The authors had 609 obese participants in what was called The Diet Intervention Examining the Factors Interacting with Treatment Success (DIETFITS). They must have worked hard to get that title just right. It went on for 12 months. They assigned people randomly to either a healthy low-fat diet or healthy low-carb diet for 12 months. They were looking to see if they could predict weight loss based on genotype (your genetic makeup) or insulin secretion (insulin is a hormone that helps the cells absorb glucose, if it absorbs too much, your body converts it to fat).

In this study, the mean results were that the participants in both diets lost weight, on average. The low-fat group lost and average of 11.7 lbs. and the low-carb group lost and average of 13.2 pounds

For us though, that’s not the important point. Let’s go back to the mean versus individuals. In the two charts representing the individual trials, each individual is represented by a vertical line.

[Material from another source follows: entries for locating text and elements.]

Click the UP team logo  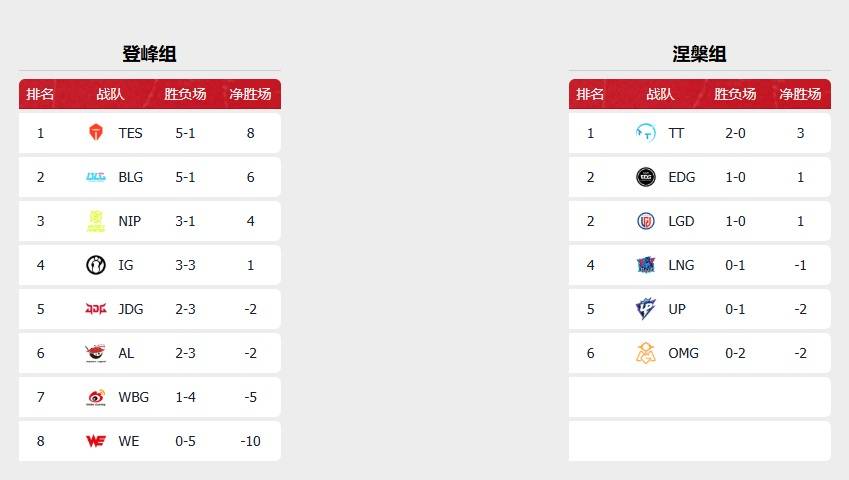coord(646,309)
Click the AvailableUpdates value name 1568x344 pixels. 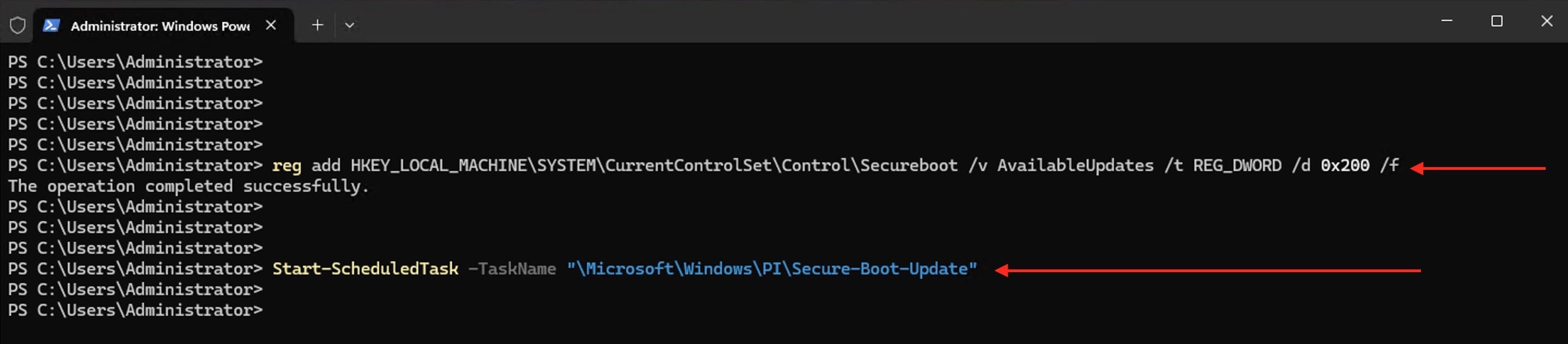(1074, 165)
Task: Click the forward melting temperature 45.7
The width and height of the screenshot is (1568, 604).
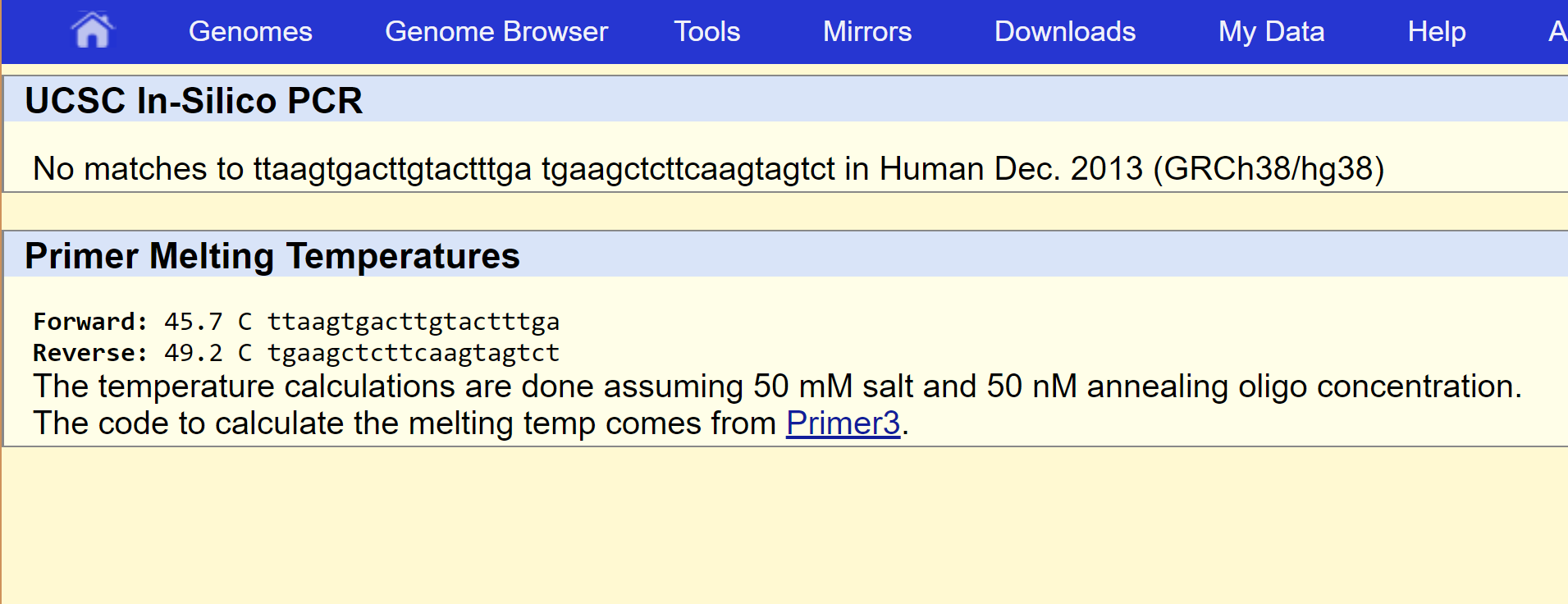Action: pos(193,322)
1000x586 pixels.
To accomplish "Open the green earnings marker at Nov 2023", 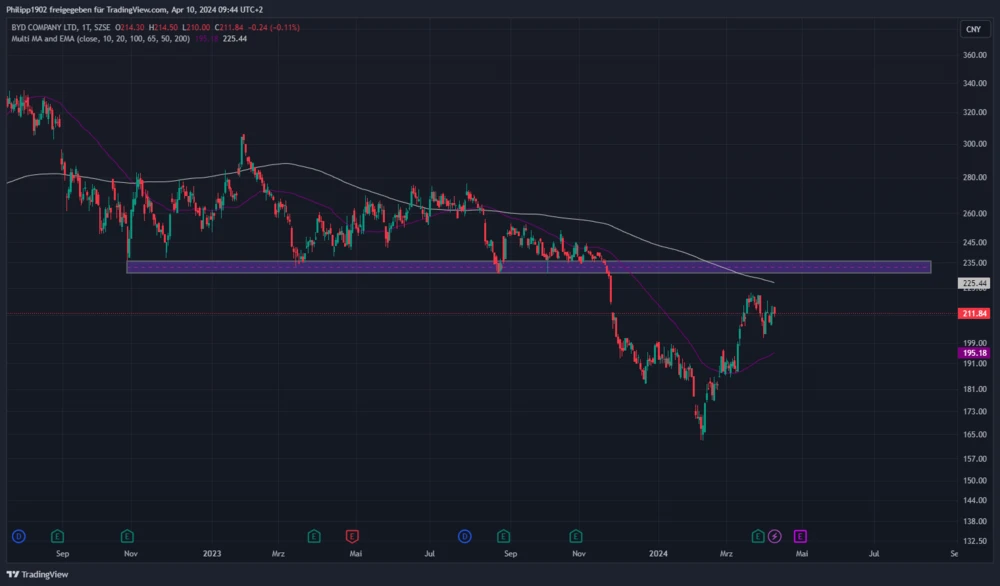I will [575, 536].
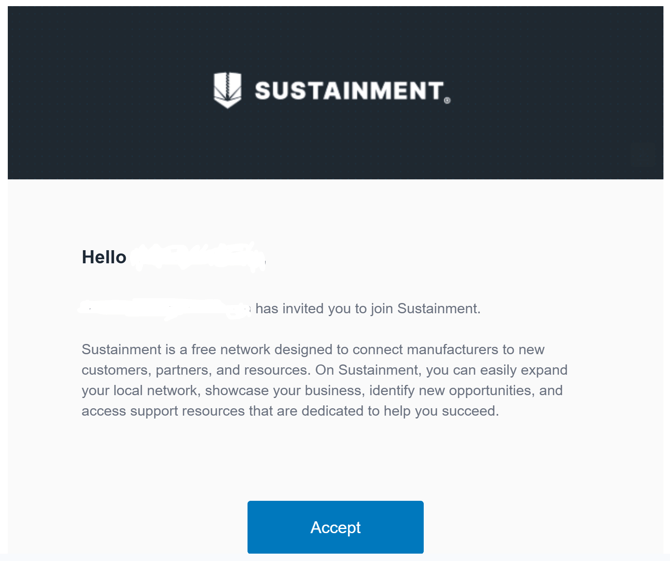Click the "has invited you to join" text

click(324, 309)
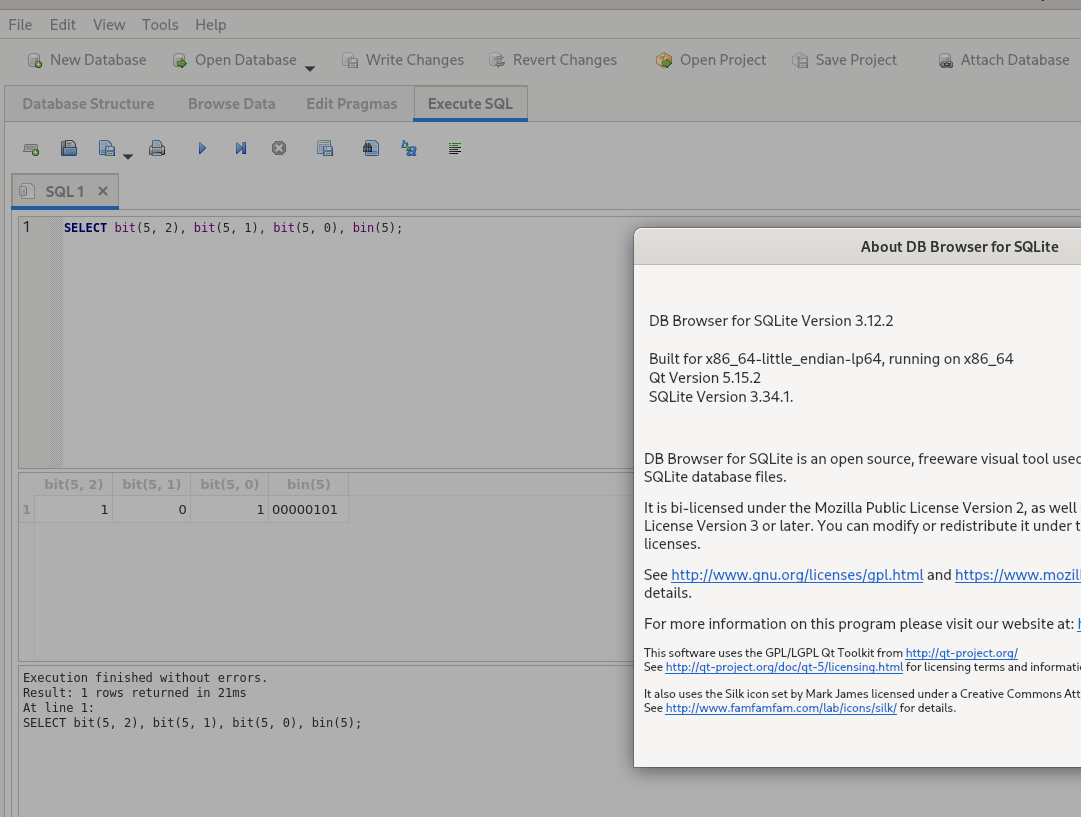Stop the running SQL query
The height and width of the screenshot is (817, 1081).
tap(279, 148)
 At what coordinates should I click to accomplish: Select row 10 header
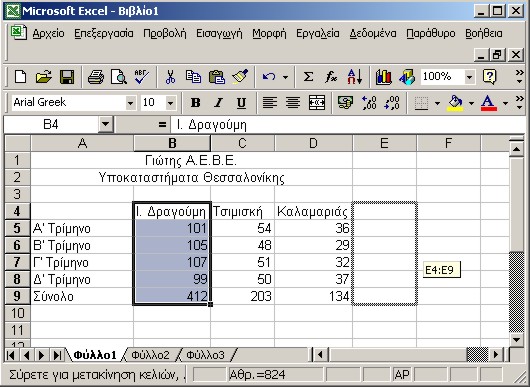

What’s really important is that weight changes were drastic in the tails of both groups, from 70 pounds lost to 24 pounds gained (the chart lists kilograms instead of pounds). So the fact that people lost some weight on both diets is nowhere near as important as what happened to each individual. What you would want to know is, what would happen to me? 

The same thing is true of clinical trials. They randomize groups for treatment of, for example, drugs, and some people get better, some have no change, and some get worse. They compare what happened in the test group (given the drug) and the control group (not given the drug). The results are reported as, overall, the drug works or doesn’t on the people in the test group compared to the control group. Of course, what would really be nice to know is who does it work for, why, and how efficacious is it for those individuals.

For an extreme example of why you want to know about individuals, let’s suppose that the former Premier of the Soviet Union (1941 to 1953), Joseph Stalin, wanted to take a poll to see how people reacted to one of his policies. He turned to his pollster, Peter, and said, “Pete, how am I doing with this latest policy?” 

One of his many policies to keep himself in power was to kill anyone who disagreed with him. Just one of these (out of 20 million deaths he was responsible for), were those who were tortured and executed under the “Great Terror” for disagreeing with Stalin’s policies. Pete asked the question “Do you agree or disagree with Papa Stalin’s (they literally called him ‘Papa’) policy of killing people who disagree with him?” 

There were about one million people who obviously knew they disagreed with the regime or at least knew that someone would accuse them of disagreeing. They would actually fight to stay alive. Let’s suppose that there were also an equal number of true believers who agreed with the policy (and were even willing to help).

Everyone else just wanted to keep their head down and said they didn’t care what he did. Let’s call them “indifferent.” Using the same type of chart as above, let’s take a look at the poll where each line represents 100,000 people.

If Pete, Stalin’s pollster had reported the average response to the question, do you agree or disagree with the policy?, he might have said something like,

“Comrade Stalin, I’m happy to report the people are indifferent.”